See the latest docs.

Why activerecord-import?

Because plain-vanilla, out-of-the-box ActiveRecord doesn’t provide support for inserting large amounts of data efficiently. With vanilla ActiveRecord you would have to perform individual save operations on each model:

10.times do |i|
  Book.create! :name => "book #{i}"
end

This may work fine if all you have is 10 records, but if you have hundreds, thousands, or millions of records it can turn into a nightmare. This is where activerecord-import comes into play.

An Introductory Example

To run examples on this page you’ll need to first require activerecord-import, for that please take a brief look at Requiring.

Here’s an example with equivalent behaviour using the #import method:

books = []
10.times do |i| 
  books << Book.new(:name => "book #{i}")
end
Book.import books

This call to import does whatever is most efficient for the underlying database adapter.
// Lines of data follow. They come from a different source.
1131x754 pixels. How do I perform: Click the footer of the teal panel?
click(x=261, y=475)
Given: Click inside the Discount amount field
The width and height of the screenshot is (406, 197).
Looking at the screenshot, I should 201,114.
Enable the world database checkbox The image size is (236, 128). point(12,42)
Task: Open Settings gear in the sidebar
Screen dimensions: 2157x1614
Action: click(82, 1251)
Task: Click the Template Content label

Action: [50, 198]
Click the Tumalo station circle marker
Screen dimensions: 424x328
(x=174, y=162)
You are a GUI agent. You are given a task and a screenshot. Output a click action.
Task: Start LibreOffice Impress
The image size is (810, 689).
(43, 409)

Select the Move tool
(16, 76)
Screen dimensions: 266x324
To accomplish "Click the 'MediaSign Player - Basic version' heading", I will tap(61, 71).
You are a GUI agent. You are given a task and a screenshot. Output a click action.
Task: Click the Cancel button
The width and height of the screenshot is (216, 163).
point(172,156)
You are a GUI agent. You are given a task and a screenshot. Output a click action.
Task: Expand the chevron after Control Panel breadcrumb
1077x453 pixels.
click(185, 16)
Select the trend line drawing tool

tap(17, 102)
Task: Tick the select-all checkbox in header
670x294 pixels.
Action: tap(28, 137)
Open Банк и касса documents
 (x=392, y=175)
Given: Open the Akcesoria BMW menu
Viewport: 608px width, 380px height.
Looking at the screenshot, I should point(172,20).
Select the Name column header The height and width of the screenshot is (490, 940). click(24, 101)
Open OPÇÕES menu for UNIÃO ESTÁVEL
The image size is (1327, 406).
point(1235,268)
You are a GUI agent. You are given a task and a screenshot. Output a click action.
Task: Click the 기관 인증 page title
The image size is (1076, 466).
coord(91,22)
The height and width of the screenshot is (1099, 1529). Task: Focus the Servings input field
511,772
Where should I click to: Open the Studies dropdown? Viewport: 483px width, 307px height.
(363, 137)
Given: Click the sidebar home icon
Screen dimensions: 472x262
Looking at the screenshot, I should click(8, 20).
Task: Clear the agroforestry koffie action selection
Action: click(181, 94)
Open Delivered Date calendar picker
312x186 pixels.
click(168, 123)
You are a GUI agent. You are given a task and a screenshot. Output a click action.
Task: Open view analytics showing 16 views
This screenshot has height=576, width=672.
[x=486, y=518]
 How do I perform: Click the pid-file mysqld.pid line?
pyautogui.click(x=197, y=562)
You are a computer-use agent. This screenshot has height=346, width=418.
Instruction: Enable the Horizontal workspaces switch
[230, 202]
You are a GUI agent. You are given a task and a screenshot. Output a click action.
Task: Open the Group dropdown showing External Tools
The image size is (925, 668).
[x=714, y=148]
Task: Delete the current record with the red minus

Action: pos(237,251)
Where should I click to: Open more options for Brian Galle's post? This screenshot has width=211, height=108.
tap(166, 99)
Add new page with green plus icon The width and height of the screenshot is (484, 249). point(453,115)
Pretty slick, eh?

Recursive Example (PostgreSQL)

Here’s a recursive example using the #import method:

Assume that Books has_many Reviews

books = []
10.times do |i| 
  book = Book.new(:name => "book #{i}")
  book.reviews.build(:title => "Excellent")
  books << book
end
Book.import books, recursive: true

Features

Here’s a list of some of the high-level features that activerecord-import provides:

  • activerecord-import can work with raw columns and arrays of values (fastest)
  • activerecord-import works with model objects (faster)
  • activerecord-import can perform validations (fast)
  • activerecord-import can perform on duplicate key updates (requires MySQL or Postgres 9.5+)

Upgrading from ar-extensions

activerecord-import replaces the ar-extensions library and requires Rails 3. It provides the exact same API for importing data, but it does not include any additional ar-extensions functionality.